● Entries shown:
....
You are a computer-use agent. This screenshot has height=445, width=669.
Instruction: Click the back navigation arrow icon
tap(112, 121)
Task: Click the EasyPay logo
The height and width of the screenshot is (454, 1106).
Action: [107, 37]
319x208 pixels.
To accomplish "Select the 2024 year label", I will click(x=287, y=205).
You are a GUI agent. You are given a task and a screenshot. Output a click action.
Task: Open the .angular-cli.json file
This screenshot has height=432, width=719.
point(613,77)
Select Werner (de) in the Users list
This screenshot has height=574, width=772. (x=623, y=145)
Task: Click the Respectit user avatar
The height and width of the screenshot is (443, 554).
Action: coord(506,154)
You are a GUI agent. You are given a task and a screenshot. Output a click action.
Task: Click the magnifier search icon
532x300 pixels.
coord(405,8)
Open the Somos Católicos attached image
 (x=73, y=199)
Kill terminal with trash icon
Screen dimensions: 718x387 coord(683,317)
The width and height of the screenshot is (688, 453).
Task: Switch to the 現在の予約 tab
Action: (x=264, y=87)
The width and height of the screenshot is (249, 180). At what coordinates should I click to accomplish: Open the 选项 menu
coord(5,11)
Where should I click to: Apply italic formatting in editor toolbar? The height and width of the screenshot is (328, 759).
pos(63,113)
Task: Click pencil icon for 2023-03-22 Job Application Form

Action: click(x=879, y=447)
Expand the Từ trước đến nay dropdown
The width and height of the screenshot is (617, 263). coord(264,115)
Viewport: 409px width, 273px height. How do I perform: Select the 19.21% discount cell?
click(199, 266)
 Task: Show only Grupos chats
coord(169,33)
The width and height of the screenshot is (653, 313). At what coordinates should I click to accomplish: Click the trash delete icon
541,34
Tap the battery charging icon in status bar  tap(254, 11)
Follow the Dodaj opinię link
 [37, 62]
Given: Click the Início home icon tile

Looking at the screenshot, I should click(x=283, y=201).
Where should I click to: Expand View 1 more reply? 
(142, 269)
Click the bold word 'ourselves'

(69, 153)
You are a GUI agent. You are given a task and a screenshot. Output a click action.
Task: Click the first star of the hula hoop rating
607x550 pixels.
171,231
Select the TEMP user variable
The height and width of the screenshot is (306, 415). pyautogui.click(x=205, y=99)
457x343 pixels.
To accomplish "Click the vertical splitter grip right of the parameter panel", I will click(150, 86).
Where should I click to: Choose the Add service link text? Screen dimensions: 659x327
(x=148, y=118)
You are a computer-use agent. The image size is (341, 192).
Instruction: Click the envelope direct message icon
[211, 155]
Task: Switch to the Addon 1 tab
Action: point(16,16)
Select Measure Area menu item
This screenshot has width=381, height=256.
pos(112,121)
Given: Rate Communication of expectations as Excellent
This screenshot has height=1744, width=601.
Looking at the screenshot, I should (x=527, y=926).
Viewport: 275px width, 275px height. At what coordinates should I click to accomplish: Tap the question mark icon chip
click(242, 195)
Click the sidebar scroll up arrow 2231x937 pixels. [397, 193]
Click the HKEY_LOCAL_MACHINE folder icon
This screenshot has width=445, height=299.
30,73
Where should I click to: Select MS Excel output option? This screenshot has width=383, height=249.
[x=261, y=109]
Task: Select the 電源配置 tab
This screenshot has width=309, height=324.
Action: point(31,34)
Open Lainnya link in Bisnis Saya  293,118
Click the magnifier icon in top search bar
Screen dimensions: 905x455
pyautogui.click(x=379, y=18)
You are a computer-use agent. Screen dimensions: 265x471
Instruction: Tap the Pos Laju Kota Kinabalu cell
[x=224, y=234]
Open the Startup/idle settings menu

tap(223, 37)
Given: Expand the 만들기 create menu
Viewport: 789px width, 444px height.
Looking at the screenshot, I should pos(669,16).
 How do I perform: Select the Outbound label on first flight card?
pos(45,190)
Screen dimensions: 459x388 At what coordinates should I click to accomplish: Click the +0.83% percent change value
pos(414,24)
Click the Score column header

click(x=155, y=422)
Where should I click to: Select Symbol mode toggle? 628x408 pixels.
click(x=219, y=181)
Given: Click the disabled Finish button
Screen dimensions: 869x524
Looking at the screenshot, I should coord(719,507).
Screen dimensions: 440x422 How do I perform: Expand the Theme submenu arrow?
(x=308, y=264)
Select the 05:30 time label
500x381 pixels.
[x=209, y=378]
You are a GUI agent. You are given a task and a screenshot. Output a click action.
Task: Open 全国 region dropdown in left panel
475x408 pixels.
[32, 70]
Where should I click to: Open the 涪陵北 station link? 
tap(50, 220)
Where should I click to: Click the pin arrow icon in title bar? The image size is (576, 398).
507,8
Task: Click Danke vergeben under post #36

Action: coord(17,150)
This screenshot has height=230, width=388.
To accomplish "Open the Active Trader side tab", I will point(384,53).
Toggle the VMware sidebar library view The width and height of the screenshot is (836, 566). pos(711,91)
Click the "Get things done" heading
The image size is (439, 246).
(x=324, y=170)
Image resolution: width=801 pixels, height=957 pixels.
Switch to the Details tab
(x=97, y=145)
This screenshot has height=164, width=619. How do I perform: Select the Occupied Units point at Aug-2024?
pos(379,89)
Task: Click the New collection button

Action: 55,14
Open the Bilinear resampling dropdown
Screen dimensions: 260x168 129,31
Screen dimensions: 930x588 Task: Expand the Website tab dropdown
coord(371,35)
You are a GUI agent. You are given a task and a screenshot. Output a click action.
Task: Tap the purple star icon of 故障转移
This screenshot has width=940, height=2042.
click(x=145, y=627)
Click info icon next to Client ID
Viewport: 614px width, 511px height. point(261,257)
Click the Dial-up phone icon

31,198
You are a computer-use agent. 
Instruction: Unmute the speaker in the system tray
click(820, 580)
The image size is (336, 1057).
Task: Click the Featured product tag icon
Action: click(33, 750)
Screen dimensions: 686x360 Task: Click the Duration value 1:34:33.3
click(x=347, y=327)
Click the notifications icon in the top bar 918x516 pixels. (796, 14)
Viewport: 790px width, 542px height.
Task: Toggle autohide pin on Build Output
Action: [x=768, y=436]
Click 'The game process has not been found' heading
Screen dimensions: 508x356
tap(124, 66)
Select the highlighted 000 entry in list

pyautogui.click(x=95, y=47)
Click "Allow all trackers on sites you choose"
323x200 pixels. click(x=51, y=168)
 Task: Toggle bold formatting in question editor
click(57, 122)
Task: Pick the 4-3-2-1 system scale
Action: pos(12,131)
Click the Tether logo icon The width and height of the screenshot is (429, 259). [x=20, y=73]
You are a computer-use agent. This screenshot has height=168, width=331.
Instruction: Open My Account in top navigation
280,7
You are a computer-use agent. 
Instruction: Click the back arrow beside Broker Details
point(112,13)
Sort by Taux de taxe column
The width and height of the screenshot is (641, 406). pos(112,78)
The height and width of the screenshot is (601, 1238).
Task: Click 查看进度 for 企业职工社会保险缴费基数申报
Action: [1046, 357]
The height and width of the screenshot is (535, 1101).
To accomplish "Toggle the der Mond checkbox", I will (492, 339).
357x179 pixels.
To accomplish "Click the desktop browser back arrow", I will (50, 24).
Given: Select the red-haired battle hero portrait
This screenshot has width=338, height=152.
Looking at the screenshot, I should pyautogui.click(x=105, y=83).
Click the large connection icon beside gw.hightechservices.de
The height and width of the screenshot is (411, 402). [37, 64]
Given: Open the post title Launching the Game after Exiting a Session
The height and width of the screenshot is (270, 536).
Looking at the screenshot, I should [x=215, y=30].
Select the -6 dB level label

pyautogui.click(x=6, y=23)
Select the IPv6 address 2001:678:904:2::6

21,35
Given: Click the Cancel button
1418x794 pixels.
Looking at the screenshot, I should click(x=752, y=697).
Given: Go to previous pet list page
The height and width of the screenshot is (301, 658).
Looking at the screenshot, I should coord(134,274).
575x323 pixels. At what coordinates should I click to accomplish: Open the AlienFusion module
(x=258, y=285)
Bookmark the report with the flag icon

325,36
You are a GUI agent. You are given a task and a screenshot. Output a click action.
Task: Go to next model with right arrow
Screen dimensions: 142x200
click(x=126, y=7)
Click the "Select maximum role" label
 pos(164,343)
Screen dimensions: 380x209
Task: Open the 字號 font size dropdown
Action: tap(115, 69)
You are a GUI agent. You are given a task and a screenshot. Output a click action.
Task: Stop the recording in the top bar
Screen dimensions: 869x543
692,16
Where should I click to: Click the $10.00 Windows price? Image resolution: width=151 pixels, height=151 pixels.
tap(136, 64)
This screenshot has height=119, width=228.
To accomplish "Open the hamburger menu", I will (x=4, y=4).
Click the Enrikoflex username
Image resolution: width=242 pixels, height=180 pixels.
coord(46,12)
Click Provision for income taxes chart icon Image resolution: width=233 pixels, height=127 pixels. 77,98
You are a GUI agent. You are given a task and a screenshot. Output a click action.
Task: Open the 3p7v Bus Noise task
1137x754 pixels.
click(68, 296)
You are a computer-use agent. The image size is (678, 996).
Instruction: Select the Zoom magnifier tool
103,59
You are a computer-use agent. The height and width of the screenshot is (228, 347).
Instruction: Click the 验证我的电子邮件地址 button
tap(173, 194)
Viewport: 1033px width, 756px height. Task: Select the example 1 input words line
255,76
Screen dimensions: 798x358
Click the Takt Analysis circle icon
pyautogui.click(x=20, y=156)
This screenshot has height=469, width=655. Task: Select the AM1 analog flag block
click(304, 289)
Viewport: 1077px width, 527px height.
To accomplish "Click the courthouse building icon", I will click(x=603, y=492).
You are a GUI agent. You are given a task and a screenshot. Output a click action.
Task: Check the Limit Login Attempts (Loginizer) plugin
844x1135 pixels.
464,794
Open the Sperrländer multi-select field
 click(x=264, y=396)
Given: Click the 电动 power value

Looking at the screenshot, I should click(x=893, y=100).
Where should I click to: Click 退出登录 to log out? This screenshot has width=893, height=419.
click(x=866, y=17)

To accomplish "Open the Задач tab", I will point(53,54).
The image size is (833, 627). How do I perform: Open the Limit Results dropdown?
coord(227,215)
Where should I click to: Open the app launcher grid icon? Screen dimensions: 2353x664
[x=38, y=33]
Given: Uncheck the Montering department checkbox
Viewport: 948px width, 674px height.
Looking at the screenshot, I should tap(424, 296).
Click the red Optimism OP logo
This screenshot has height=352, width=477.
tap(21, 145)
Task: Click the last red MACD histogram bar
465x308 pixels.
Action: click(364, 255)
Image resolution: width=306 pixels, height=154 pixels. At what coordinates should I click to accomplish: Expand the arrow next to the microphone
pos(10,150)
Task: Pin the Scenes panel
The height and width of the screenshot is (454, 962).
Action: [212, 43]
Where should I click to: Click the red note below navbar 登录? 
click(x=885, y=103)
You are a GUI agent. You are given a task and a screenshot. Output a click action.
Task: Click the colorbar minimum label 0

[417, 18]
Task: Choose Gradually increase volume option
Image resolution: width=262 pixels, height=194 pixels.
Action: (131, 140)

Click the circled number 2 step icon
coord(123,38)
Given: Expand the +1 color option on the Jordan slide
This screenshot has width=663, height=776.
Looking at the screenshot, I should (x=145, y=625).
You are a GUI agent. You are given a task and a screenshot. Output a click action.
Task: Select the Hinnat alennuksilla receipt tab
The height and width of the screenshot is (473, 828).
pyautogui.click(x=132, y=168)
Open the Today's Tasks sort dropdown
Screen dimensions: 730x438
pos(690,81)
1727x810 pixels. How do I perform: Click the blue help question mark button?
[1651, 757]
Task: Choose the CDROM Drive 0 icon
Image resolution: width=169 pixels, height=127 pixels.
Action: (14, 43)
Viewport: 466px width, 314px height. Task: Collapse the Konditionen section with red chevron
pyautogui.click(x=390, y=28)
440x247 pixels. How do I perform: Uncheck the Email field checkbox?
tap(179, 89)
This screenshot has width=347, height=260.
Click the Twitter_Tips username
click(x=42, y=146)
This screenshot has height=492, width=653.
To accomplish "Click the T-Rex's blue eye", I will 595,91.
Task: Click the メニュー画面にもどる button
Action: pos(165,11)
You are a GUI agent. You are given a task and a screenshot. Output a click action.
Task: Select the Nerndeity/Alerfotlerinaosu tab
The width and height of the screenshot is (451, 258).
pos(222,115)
....
● About this exercise:
Scan the listing above and copy all lines containing the word "right".

● Answer space:
To accomplish "Click the vertical splitter grip right of the parameter panel", I will click(150, 86).
Task: Go to next model with right arrow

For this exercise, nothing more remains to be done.